Une mise en bière immédiate du corps se fait lorsque le défunt est décédé d'une maladie contagieuse tel que le Covid-19. La procédure s'applique, selon le HSCP, "soit moins de 10 jours après la date des premiers signes cliniques ou la date de prélèvement virologique positif (ce délai a été défini comme le seuil maximum de contagiosité du corps d’un défunt suspect ou atteint de Covid-19, quels que soient le statut immunitaire ou la sévérité clinique), soit au cours de la phase active d’excrétion du SARS-CoV-2 en milieu hospitalier".

Les services funéraires, eux, ne savent pas s'il s'agit d'une personne décédée du virus, ils reçoivent simplement l'indication "mise en bière immédiate" sur le certificat. "Cela relève du secret médical.

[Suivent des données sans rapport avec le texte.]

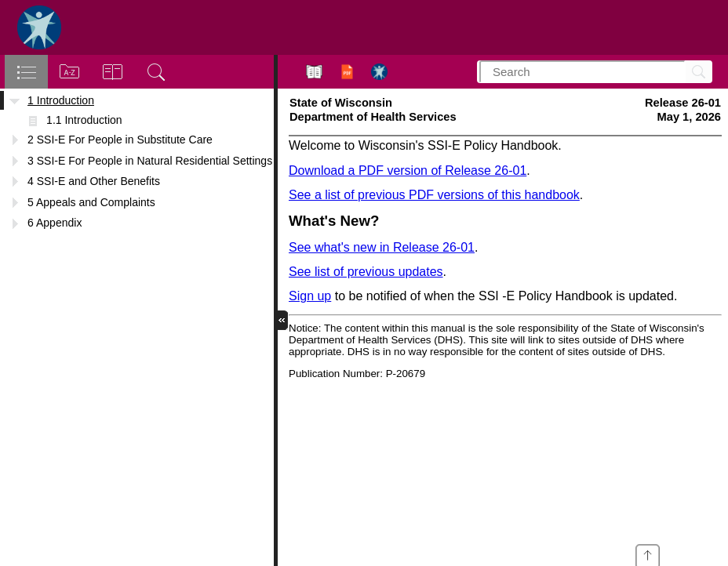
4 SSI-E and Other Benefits (93, 181)
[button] (284, 320)
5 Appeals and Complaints (91, 202)
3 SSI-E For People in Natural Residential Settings (150, 161)
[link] (647, 552)
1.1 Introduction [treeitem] (84, 120)
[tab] (26, 71)
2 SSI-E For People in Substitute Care (120, 140)
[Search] (697, 72)
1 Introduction (60, 100)
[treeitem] (136, 100)
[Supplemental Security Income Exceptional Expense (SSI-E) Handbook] (505, 307)
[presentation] (647, 552)
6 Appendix (54, 223)
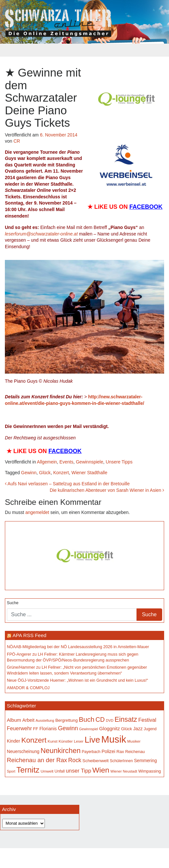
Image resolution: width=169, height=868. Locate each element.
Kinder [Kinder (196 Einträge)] (13, 741)
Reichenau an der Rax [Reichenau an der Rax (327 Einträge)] (37, 760)
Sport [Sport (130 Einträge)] (11, 771)
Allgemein (47, 462)
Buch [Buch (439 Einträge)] (87, 719)
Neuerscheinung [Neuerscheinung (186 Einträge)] (23, 751)
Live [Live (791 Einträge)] (92, 740)
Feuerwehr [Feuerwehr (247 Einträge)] (19, 728)
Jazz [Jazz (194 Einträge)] (138, 728)
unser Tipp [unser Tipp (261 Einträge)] (79, 771)
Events (67, 462)
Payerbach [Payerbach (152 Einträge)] (91, 752)
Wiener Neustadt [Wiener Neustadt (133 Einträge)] (124, 771)
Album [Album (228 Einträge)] (14, 720)
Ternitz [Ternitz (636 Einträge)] (28, 770)
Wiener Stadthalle (89, 472)
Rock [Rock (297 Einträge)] (75, 760)
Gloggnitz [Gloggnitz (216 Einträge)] (110, 728)
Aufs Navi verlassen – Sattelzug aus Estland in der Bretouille (67, 484)
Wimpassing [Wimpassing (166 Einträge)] (150, 771)
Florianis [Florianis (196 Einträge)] (48, 728)
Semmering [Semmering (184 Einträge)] (145, 761)
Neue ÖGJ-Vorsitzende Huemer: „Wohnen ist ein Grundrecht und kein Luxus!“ (77, 680)
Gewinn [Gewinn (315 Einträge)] (68, 728)
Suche (12, 603)
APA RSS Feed (29, 635)
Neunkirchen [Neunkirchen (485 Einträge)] (60, 750)
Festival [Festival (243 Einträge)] (147, 720)
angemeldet (37, 512)
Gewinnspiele (89, 462)
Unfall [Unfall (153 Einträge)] (59, 771)
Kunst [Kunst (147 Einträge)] (52, 741)
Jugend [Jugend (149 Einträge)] (150, 729)
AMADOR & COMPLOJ (28, 688)
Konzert (61, 472)
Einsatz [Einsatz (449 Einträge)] (126, 719)
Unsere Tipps (119, 462)
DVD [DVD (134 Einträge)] (110, 720)
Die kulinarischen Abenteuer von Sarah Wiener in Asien (107, 490)
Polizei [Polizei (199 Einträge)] (108, 751)
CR (16, 141)
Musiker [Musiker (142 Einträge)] (134, 741)
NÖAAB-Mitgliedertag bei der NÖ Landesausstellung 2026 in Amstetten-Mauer (78, 647)
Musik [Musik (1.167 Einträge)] (114, 739)
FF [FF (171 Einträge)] (36, 729)
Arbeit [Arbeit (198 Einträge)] (28, 720)
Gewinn (29, 472)
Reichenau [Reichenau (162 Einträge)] (135, 752)
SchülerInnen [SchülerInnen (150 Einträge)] (121, 761)
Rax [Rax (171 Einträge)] (120, 751)
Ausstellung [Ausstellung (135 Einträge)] (45, 720)
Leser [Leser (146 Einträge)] (79, 741)
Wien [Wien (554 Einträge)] (101, 770)
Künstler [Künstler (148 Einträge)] (66, 741)
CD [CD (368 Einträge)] (100, 719)
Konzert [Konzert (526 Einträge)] (34, 740)
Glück (45, 472)
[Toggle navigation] (84, 50)
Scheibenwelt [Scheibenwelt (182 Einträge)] (96, 761)
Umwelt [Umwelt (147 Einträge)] (47, 771)
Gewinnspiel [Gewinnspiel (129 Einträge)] (89, 729)
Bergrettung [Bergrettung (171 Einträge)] (66, 720)
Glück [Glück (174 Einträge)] (126, 729)
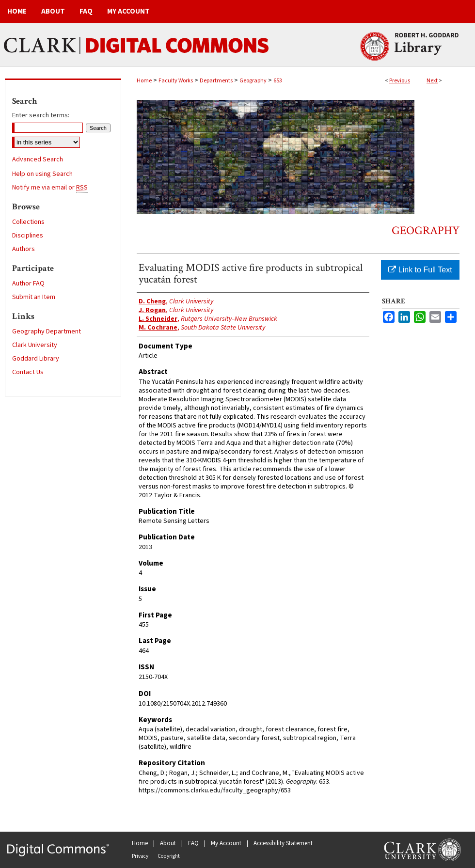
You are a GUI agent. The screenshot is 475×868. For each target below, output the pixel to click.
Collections (28, 222)
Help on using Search (42, 174)
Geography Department (47, 331)
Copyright (169, 856)
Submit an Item (33, 297)
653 (278, 80)
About (168, 843)
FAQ (193, 843)
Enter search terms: (41, 115)
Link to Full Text (420, 269)
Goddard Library (35, 359)
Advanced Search (37, 159)
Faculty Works (175, 80)
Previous (399, 80)
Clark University (34, 345)
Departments (216, 80)
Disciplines (28, 236)
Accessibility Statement (283, 843)
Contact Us (28, 372)
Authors (23, 249)
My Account (226, 843)
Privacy (140, 856)
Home (144, 80)
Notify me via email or (50, 188)
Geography (253, 80)
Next (432, 80)
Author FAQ (28, 284)
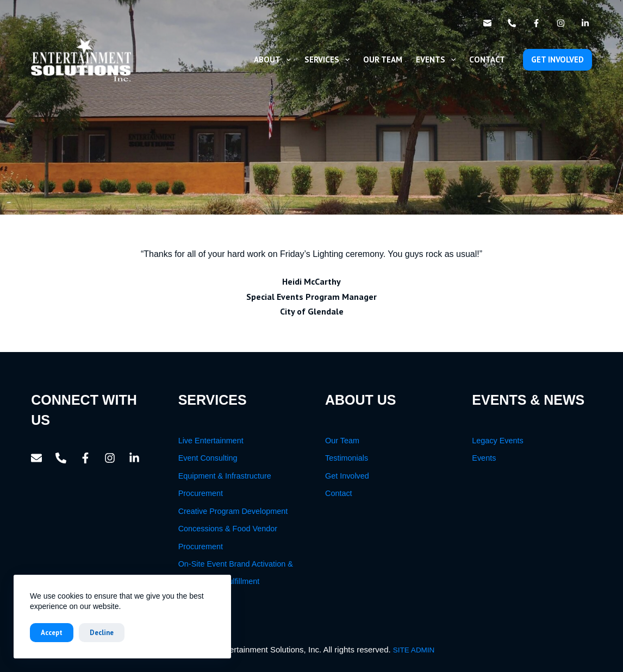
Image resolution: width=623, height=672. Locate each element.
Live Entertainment (211, 441)
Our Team (383, 59)
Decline (102, 632)
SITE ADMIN (414, 650)
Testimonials (346, 458)
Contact (487, 59)
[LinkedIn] (585, 23)
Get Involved (347, 476)
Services (329, 60)
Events (438, 60)
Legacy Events (497, 441)
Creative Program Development (233, 511)
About (275, 60)
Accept (52, 632)
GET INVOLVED (557, 59)
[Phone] (512, 23)
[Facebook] (536, 23)
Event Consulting (208, 458)
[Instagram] (560, 23)
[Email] (487, 23)
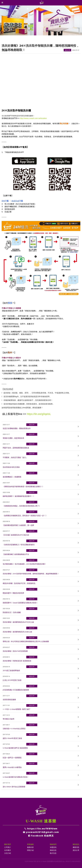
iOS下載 (5, 201)
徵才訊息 (53, 853)
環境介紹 (30, 850)
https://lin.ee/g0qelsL (39, 414)
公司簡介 (7, 847)
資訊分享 (76, 850)
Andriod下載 (17, 201)
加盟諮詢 (53, 847)
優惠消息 (76, 847)
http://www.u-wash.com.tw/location (33, 118)
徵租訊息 (53, 850)
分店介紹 (7, 853)
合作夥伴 (7, 850)
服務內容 (30, 847)
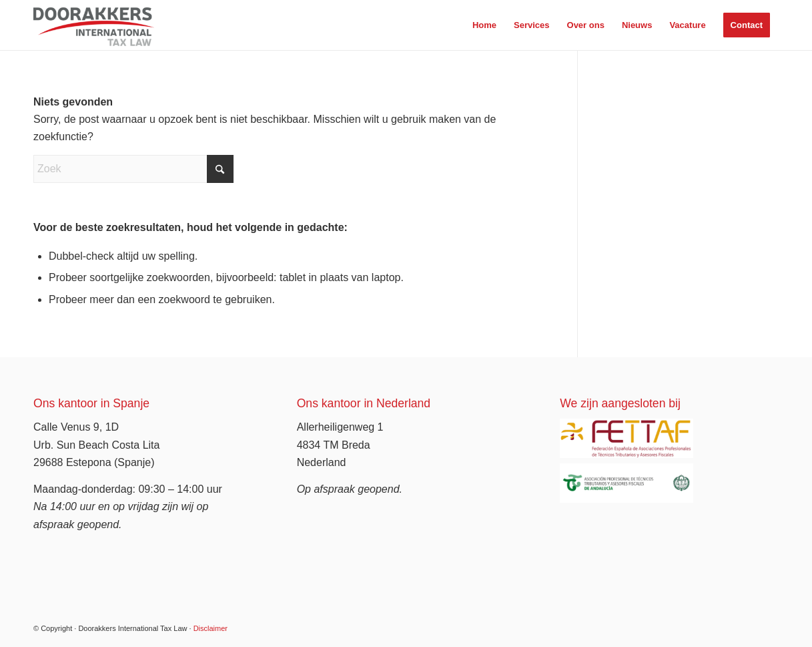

Mais en discutant avec les familles ont comprend alors qu'il s'agit d'une contamination au virus", poursuit François Leichnig.

"Les deux agents funéraires en charge de la prise en charge du corps et du transfert au centre funéraire portent une combinaison spéciale c'est-à-dire une tenue jetable à usage unique, accompagnée d'une paire de lunettes et de gants traditionnels. Ça permet de se protéger au maximum" ajoute-t-il. "Tout ce protocole et la mise en bière immédiate n'engendrent pas de coût supplémentaire pour la famille du défunt."

Une formation des équipes a dû être faite, afin que chacun soit mis au diapason concernant les protocoles sanitaires. En janvier 2022, sur les 95 enterrements pris en charge par la société de François Leichnig, environ 25 défunts ont été mis en bière immédiatement et constitueraient des cas de contamination au Covid-19.

- Une salle dédiée au centre funéraire -

Au centre funéraire, des protocoles spécifiques sont également appliqués. Au Prima à Saint-Denis, une salle est dédiée aux cas de mise en bière immédiate. C'est là que sont placés les cercueils des défunts du Covid-19. "Sur les quatre chambres funéraires que l'on a, celle consacrée aux mises en bière est une salle climatisée, fermée où la famille ne peut pas entrer. Le corps est conservé au mieux. Les personnes en revanche peuvent regarder à travers la vitre du caisson", indique Luciano Cadet, responsable du centre funéraire de Prima.

Le HSCP, lui, précise que "les proches du défunt peuvent voir le visage de la personne décédée dans la chambre hospitalière, mortuaire (hôpital, domicile, maison de retraite, résidence) ou funéraire, tout en respectant les mesures barrière définies ci-après pour chaque lieu".

Luciano Cadet assure qu'une fois le corps du défunt reçu, il n'y a plus aucun risque de contamination au centre funéraire. Les fleurs peuvent toujours être déposées dans la chambre. Comme de coutume, le centre ne peut pas conserver le corps de la personne décédée plus de six jours. "Le seul risque sanitaire peut venir des visiteurs si l'un d'eux est positif au Covid-19... mais ça on ne peut pas le savoir", note Luciano Cadet.